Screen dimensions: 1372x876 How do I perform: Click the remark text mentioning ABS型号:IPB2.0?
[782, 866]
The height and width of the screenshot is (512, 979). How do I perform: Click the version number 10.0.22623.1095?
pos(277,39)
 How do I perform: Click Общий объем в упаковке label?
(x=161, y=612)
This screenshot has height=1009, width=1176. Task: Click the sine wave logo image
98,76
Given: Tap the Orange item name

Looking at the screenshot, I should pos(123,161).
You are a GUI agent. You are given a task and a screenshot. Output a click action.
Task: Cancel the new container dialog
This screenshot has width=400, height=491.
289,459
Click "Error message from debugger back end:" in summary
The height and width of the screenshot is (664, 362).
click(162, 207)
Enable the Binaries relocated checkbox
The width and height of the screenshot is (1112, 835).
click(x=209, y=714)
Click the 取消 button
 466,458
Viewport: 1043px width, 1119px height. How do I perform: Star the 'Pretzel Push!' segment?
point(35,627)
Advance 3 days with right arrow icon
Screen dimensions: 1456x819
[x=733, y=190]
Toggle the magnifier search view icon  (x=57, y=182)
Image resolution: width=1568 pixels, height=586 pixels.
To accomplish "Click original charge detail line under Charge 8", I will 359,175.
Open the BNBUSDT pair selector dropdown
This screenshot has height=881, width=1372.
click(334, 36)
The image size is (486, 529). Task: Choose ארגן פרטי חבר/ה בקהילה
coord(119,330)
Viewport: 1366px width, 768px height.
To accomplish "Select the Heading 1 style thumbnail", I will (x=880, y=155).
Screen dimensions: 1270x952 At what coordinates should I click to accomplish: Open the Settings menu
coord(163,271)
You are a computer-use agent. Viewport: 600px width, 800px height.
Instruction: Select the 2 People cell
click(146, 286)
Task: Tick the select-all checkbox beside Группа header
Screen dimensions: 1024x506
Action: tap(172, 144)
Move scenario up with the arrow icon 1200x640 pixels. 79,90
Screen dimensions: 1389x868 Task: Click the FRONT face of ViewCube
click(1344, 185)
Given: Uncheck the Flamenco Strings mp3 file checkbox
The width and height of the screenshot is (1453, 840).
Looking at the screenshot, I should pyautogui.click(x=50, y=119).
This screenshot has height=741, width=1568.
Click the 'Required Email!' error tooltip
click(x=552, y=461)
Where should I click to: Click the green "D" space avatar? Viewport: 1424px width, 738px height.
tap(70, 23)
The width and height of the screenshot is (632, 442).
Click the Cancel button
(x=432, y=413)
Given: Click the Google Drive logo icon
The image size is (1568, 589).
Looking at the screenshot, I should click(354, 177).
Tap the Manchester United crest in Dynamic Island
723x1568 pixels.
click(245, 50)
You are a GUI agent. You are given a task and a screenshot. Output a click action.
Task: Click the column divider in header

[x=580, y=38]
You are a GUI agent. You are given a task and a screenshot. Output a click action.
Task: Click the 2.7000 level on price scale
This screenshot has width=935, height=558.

---+---

▶ Do this:
Pull out every line of the listing above that contains the string "with", and copy each one in full.

▶ Task output:
Advance 3 days with right arrow icon
Move scenario up with the arrow icon 1200x640 pixels. 79,90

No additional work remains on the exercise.